Monday, October 29, 2012

Preschool Math

Aiden is just about 4, so we have begun more purposed math this year using games and manipulatives.


The National Council for the Teaching of Mathematics (NCTM) has a list of expectations for each mathematics topic organized by grade and I refer to these as I plan Aiden's math experiences for the week. There are six major mathematics topics:  number and operations, algebra, geometry, measurement, process and data analysis & probability. 



I created several math felties to use as a basis for math conversations.
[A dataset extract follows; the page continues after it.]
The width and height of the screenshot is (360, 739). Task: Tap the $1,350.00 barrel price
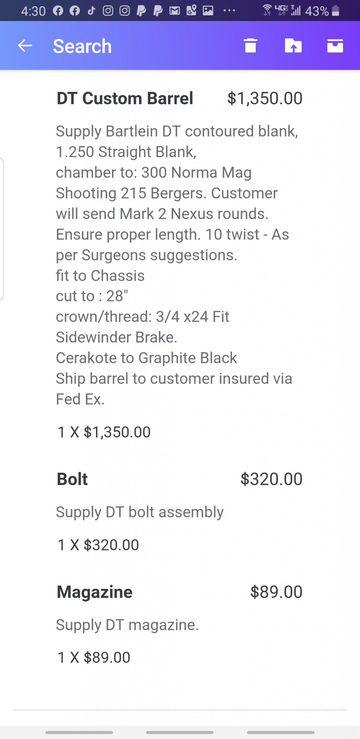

I am SO not crafty, but these are really easy to make and he really enjoys playing with them. 



As he plays with these I can ask questions like, "If you put two fish in the castle how many fish will you have left?" or "If you had four friends come over which pizza would you serve?" 

                
                                    
 Concepts like addition, subtraction, fractions, one on one correspondence etc. can all be discussed using the math felties. Aiden also forms his own math connections as he plays with them independently. 




I also purchased several games and manipulatives which I rotate throughout our week. I modified Elle's game Ratuki so it was age appropriate for Aiden. We play Slap Jack (Actually Slap Ratuki) with it. Aiden calls out each number as I flip them over and then we race to slap the Ratuki card when it appears to win the deck. In the picture above you can see how each number is represented four different ways. This game did wonders for his instant number recognition.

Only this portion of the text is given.